Tennessee Children’s Home Society child Matt Lucas never found his birth family. He felt too guilty while his parents were alive. Now, at 84, he doubts there’s anyone left to find.
“I’ll be buried at the feet of my adoptive mother. But I’d still like to find my first mother’s grave,” Lucas said. “I’d like to stand there and let her know I turned out all right.”
“What strikes me is that the adoptees have different situations, but they also have a lot of common threads,” author Judy Christie told Insider. “The need to connect with their families, their lifelong feeling that something was missing. The joy of coming together here in Memphis with other people who understand what they went through at the hands of Georgia Tann.
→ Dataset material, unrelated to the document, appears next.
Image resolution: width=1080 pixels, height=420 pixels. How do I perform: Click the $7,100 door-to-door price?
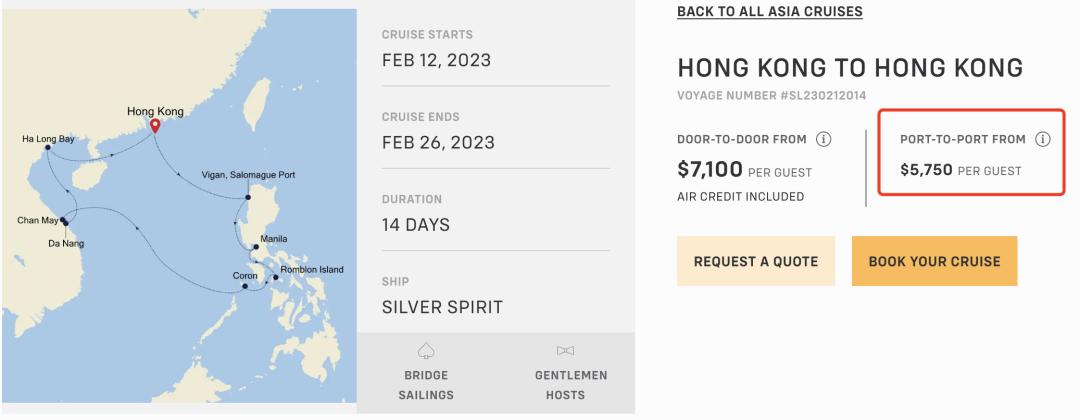coord(710,170)
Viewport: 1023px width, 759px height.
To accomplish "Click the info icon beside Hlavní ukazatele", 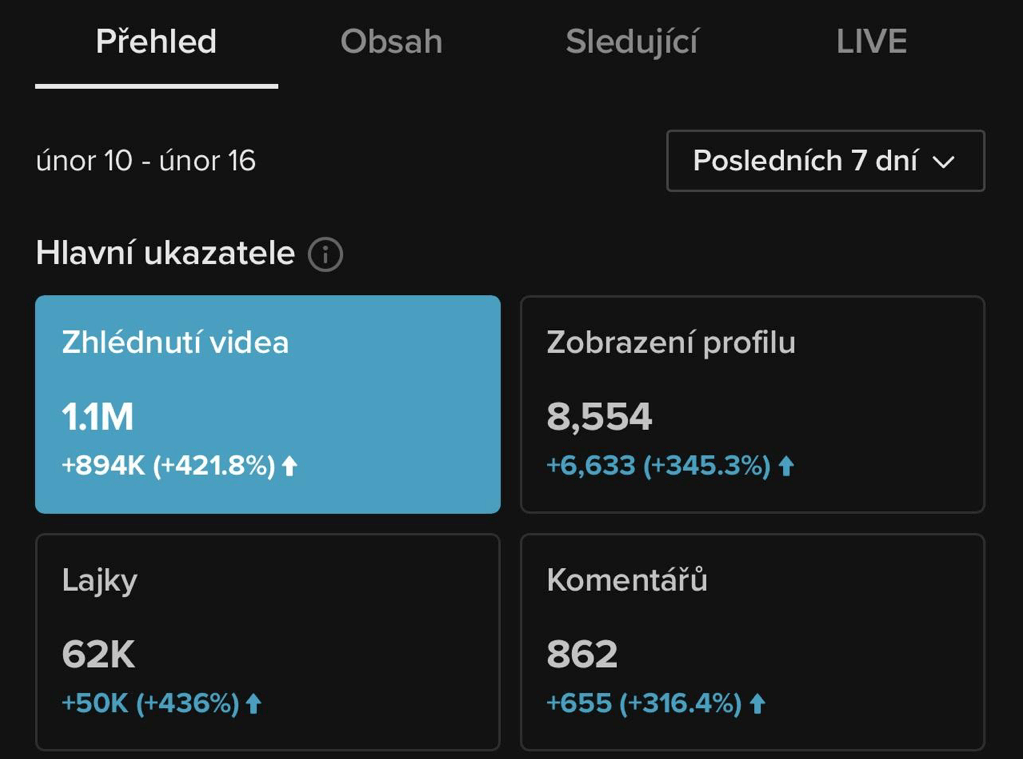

This past year, Wingate and Christie published a nonfiction account of the reunion, “Before and After.”
“People in this day and age are disconnected in many ways. We all yearn for connection. We yearn for family connections and community. I think this story speaks to people overcoming and connecting,” Christie said.
Many families never found each other again. Archive documents at Benjamin Hooks Library mention that Tann was fond of cremation because it left no evidence.
While no one knows where many of Tann’s victims were buried, many adoptees and their families take comfort in a small memorial in Memphis’ Elwood Cemetery erected in 2015.
The memorial inscription reads, in part: “In memory of … all the hundreds who died under the cold hard hand of the Tennessee Children’s Home Society. Their final resting place unknown. Their final peace a blessing.”
Victims’ stories ‘remain in the DNA’ for generations
Adoptee Norma Sue died a few years ago. Last year her daughters brought their mother’s ashes back to be scattered on the banks of the Mississippi, close to where she was stolen long ago.
Her abduction and time at the Children’s Home Society, her daughters said, had so traumatized their mother that she became chronically depressed. By 15, Norma Sue was pregnant. By 22, she had five children and was divorced. She moved frequently and institutionalized her own children, repeating the cycle.
“I feel rather strongly that people should know this doesn’t stop with the victims. The story goes on and on and remains in the DNA of the generations,” Virginia Williamson said.
Norma Sue’s children found some peace in cousin Jackie Mafori, who told them their mother’s family never stopped looking for them.
“I’m hearing from people all over the world who are to this day still fighting very similar things,” Wingate said. “One of our takeaways from all this should be that children are still monetized and we have to be on the lookout for situations where money takes precedence over the welfare of kids. We now know the effects of something like this can last lifetimes.”